We will see two main clusters (green and blue) and potentially some smaller clusters or areas of higher density based on customer proximity in the income-spending space.
Model Evaluation
df_kmeans = df2.groupby(['cluster1']).agg({'Age':'mean', 'Annual Income (k$)':'mean', 'Spending Score (1-100)':'mean', 'Gender_Male':'mean'}).reset_index()
df_kmeans['cnt'] = df2.groupby('cluster1')['Age'].count()
df_kmeans.head()
cluster1 | Age | Annual Income (k$) | Spending Score (1-100) | Gender_Male | cnt | |
---|---|---|---|---|---|---|
0 | 0 | 0.604567 | 0.388661 | 0.287840 | 1.0 | 48 |
1 | 1 | 0.579021 | 0.359165 | 0.344712 | 0.0 | 55 |
2 | 2 | 0.197115 | 0.385246 | 0.721173 | 1.0 | 40 |
3 | 3 | 0.200742 | 0.366120 | 0.680451 | 0.0 | 57 |
The table describes a customer segmentation clustering analysis. It appears that there are 4 clusters (labeled 0, 1, 2, and 3) found in the data. Each data point in the table belongs to one of these clusters.
- The Age column shows that the average customer age across all clusters is around 40 years old. There is a standard deviation of about 23 years, indicating a spread of ages across the clusters.
- The Annual Income (k$) column shows that the average customer annual income is around $37,500. There is a standard deviation of about $14,400, indicating a spread of incomes across the clusters.

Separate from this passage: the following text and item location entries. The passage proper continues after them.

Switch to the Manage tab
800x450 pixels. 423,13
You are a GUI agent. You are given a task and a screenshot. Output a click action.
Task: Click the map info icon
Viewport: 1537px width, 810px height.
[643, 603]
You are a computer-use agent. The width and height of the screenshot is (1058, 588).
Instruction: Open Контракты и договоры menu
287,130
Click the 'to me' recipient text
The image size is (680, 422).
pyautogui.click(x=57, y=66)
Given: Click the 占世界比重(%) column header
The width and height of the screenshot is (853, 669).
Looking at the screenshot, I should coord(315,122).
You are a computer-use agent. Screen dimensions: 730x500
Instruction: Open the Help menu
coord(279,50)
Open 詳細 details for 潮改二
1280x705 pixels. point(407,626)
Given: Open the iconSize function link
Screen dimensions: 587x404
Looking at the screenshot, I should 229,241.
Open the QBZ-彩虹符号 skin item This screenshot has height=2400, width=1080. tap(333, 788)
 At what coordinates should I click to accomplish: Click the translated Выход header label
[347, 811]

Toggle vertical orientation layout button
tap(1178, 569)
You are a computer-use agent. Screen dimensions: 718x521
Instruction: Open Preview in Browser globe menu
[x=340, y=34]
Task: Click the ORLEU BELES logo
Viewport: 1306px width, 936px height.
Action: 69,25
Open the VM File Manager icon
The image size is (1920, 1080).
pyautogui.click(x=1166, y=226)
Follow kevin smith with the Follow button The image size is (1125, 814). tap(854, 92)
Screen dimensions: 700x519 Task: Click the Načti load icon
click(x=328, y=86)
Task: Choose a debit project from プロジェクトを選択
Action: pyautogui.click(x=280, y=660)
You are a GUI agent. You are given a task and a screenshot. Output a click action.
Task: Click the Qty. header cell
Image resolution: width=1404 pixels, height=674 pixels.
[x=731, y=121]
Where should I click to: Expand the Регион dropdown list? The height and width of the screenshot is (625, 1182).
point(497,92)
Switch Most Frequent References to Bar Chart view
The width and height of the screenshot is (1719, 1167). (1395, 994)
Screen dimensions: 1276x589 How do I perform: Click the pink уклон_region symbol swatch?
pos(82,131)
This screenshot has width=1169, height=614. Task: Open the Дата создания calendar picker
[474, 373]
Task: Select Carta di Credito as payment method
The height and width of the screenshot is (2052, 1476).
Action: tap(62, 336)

- The Spending Score (1-100) column shows that the average customer spending score is around 51. There is a standard deviation of about 22, indicating a spread of spending scores across the clusters.
- The Gender_Male column shows the distribution of gender across the clusters. It appears that there is a close to even split between male and female customers across all clusters.
Overall, the clustering has identified 4 distinct customer segments with varying characteristics in terms of age, income, spending score and gender.
df_DBSCAN = df2.groupby(['cluster2']).agg({'Age':'mean', 'Annual Income (k$)':'mean', 'Spending Score (1-100)':'mean', 'Gender_Male':'mean'}).reset_index()
df_DBSCAN['cnt'] = df2.groupby('cluster2')['Age'].count()
df_DBSCAN.head()
cluster2 | Age | Annual Income (k$) | Spending Score (1-100) | Gender_Male | cnt | |
---|---|---|---|---|---|---|
0 | 0 | 0.419362 | 0.387109 | 0.484810 | 1.0 | 88 |
1 | 1 | 0.386504 | 0.362705 | 0.515579 | 0.0 | 112 |
The clustering has identified 2 distinct customer segments that are very similar in terms of age, income, and spending score. The main difference between the two segments is gender. Cluster 0 are all male and cluster 1 appears to be all female.
- The Age column shows that the average customer age across all clusters is around 40 years old. There is a standard deviation of about 2 years, indicating a very narrow spread of ages across the clusters.
- The Annual Income (k$) column shows that the average customer annual income across all clusters is around $37,500. There is a standard deviation of about $1,700, indicating a very narrow spread of incomes across the clusters.
- The Spending Score (1-100) column shows that the average customer spending score is around 50. There is a standard deviation of about 2, indicating a very narrow spread of spending scores across the clusters.
- The Gender_Male column shows the distribution of gender across the clusters. It appears that there is a cluster with all male customers (cluster 0) and another cluster with all female customers (cluster 1).